These results support the presence of precise and independent S and AS-transcript initiation sites in the CDH1 promoter. To test this hypothesis, we turned to a CDH1 promoter reporter construct and found that it reproduces the activity of the native promoter along with the distinctive pattern of noncoding transcripts in each cell line (Fig. 1i). Next, we cloned the fragments encompassing the putative sense (S-TSS, −790 to −709) and antisense (AS-TSS, −57 to −280) initiation sites in a promoter-less luciferase reporter (Fig. 1j, left panels). The AS-TSS and S-TSS reporters exhibit promoter activity in LNCaP and PC3 cells, respectively (Fig. 1j, middle panels). Conversely, constructs in opposite orientation (S-TSS and AS-TSS) are not active in the same cells (Fig. 1j, right panels). These findings were confirmed by detecting with RT-PCR the chimeric transcripts produced by AS-TSS and S-TSS reporters in LNCaP and PC3 cells (Fig. 1k).
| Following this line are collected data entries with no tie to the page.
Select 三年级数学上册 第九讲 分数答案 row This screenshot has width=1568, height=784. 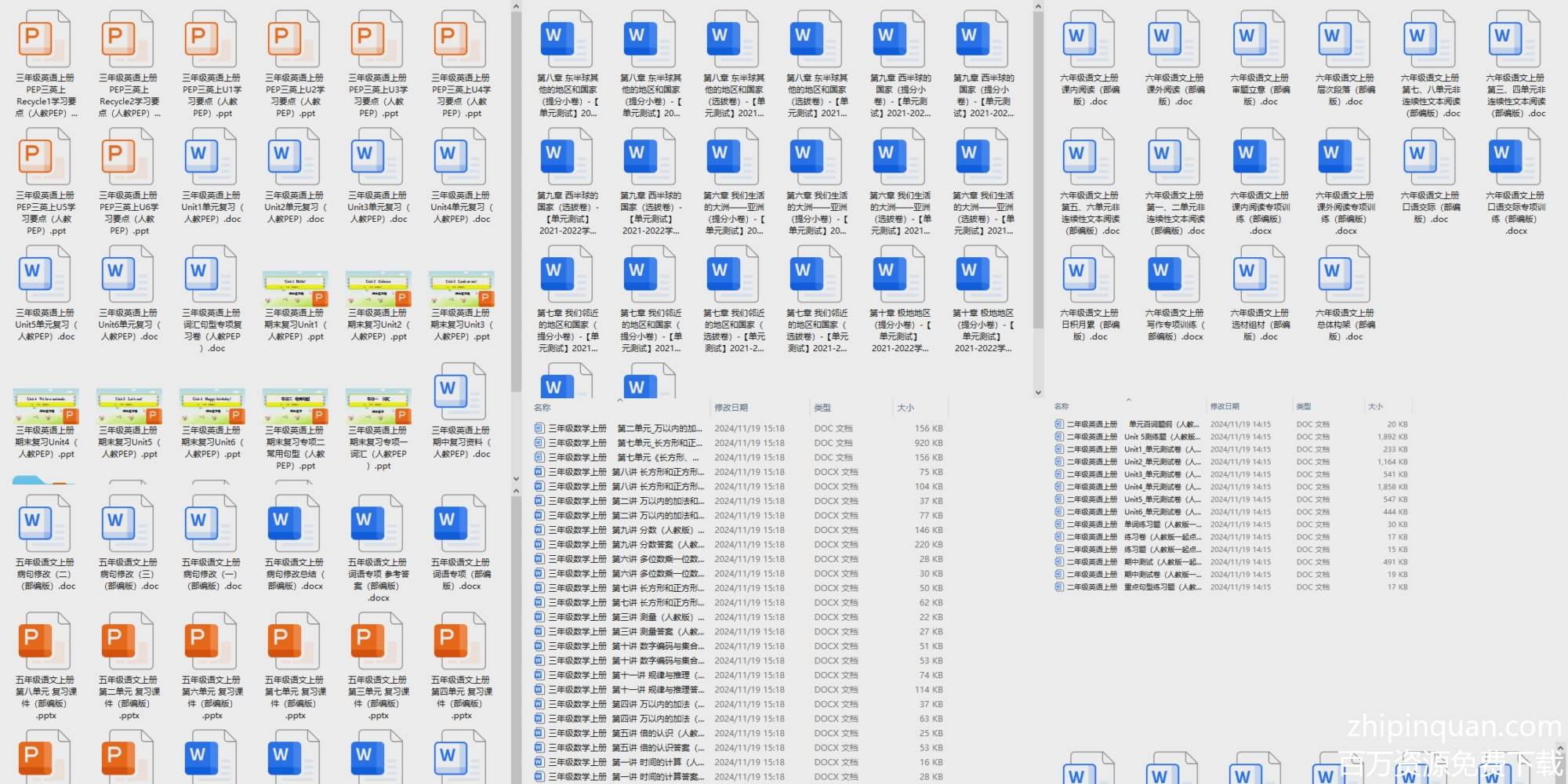pyautogui.click(x=619, y=545)
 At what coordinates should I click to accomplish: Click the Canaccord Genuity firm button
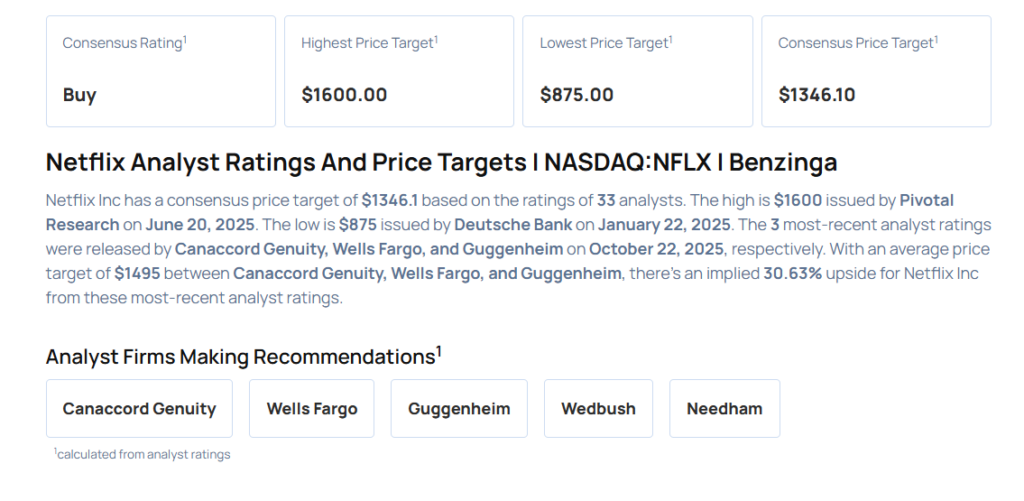139,408
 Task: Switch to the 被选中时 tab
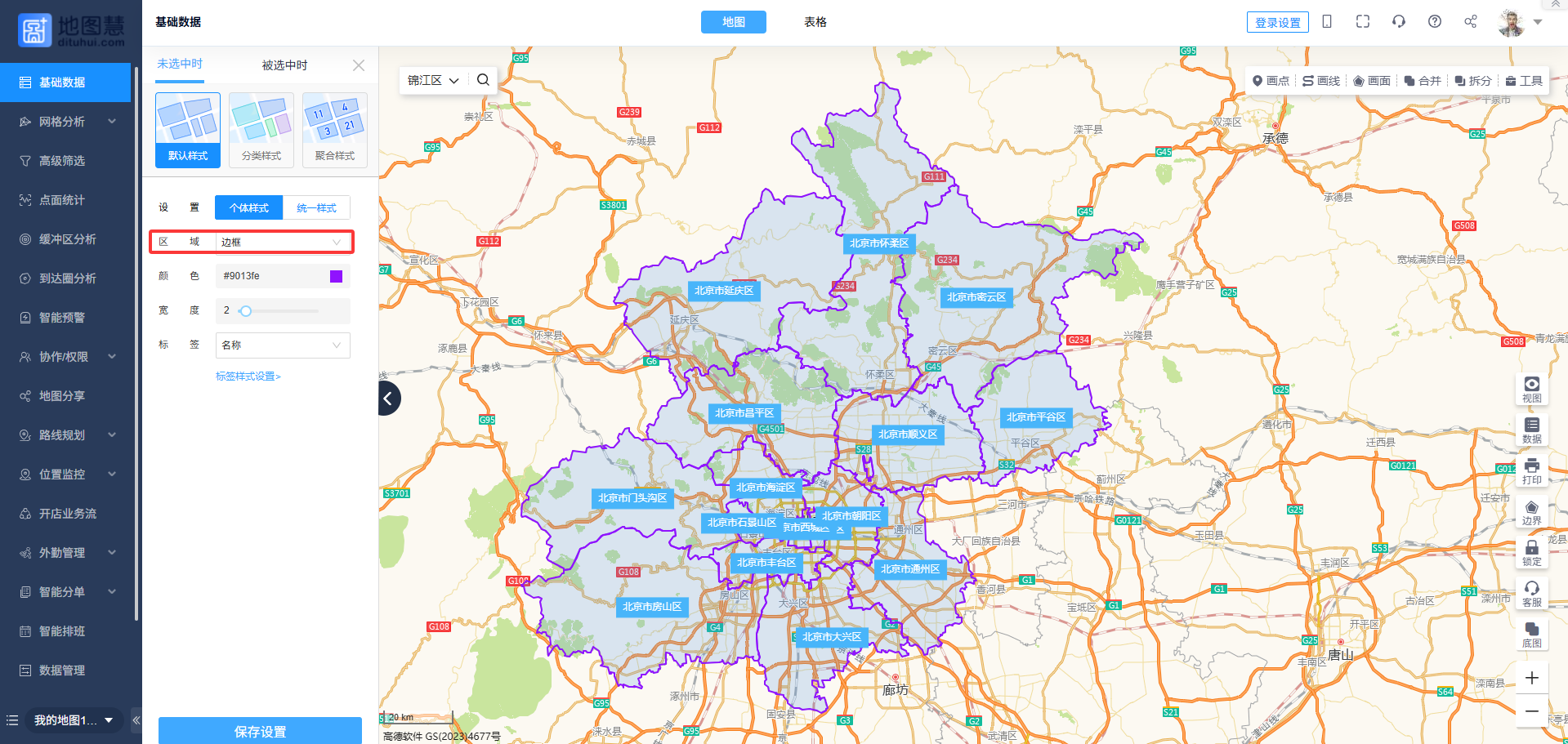point(284,65)
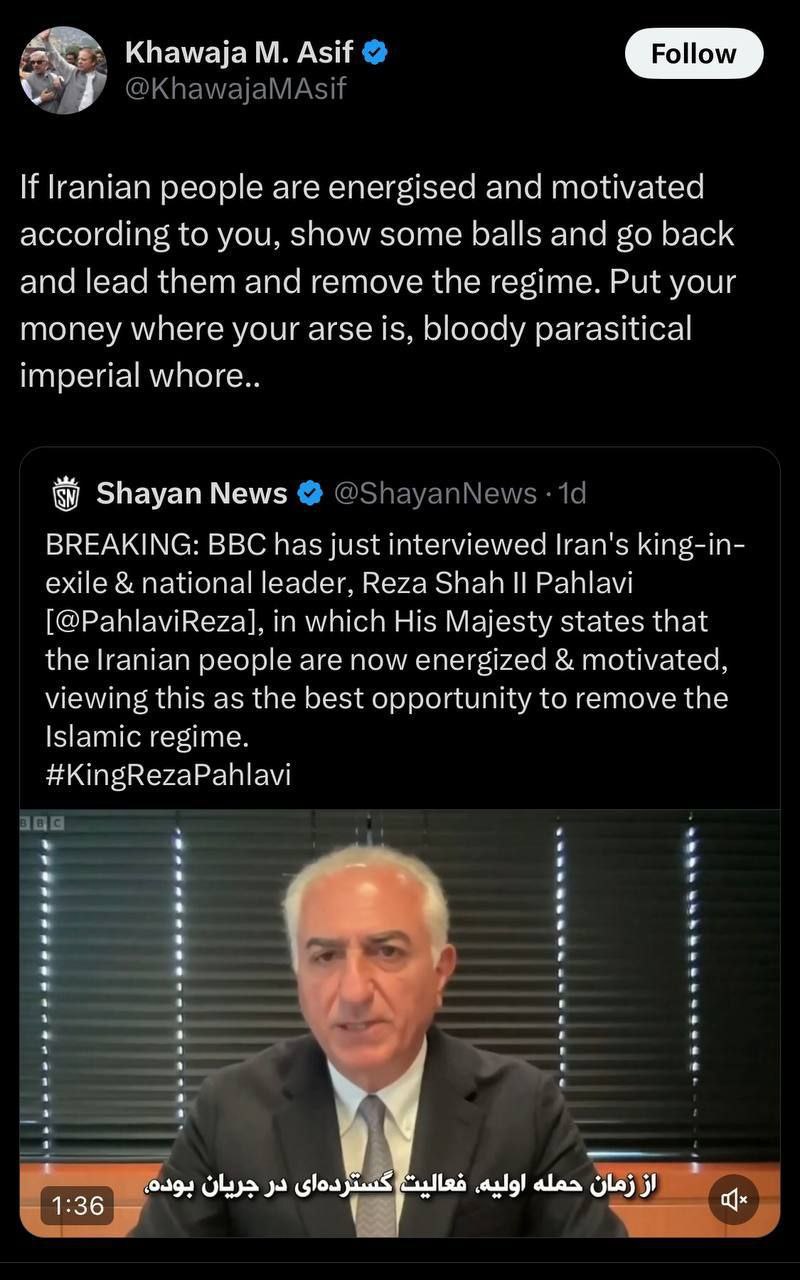The image size is (800, 1280).
Task: Open the Shayan News logo avatar
Action: pos(65,494)
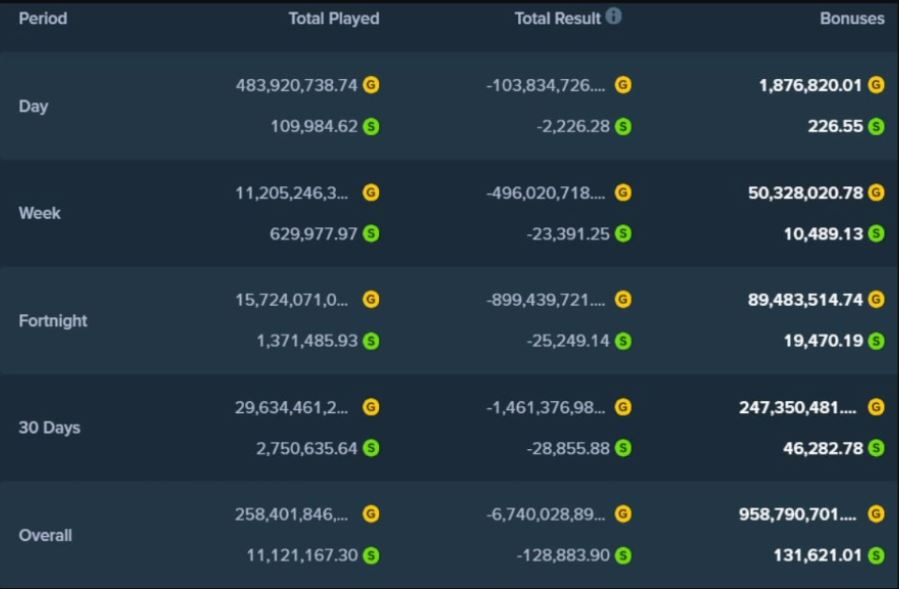
Task: Click gold coin next to Week bonus 50,328,020.78
Action: coord(876,192)
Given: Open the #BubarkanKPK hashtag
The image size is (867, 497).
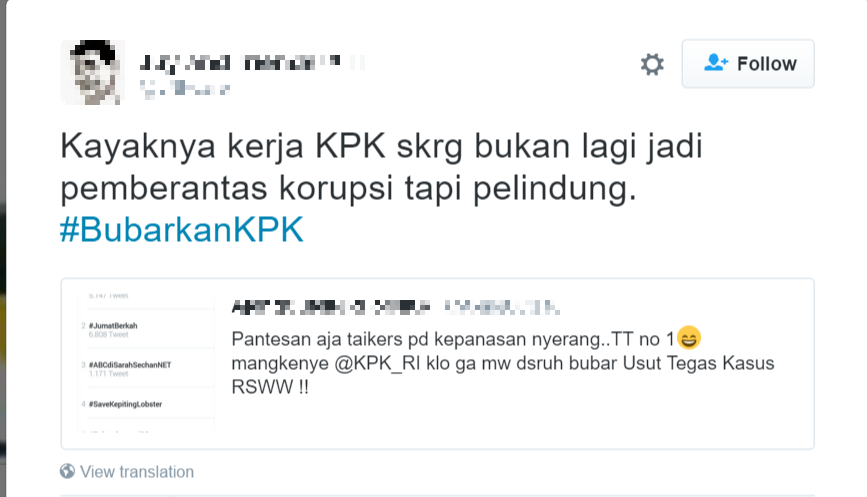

Thus, the cloned promoter fragments were able to drive transcription directionally and independently of the gene TSS in the proper cell context. Control experiments demonstrated that the transcripts derived from the reporter constructs (Supplementary Fig. 2e). Furthermore, deletion of the upstream region (−790 to −373) containing the S-TSS abolished transcription of S-paRNA in PC3 cells but allowed the synthesis of AS-paRNA in LNCaP cells (Supplementary Fig. 2f), consistent with independent regulation of the S and AS-transcript initiation sites in the promoter-proximal regions of the CDH1 gene.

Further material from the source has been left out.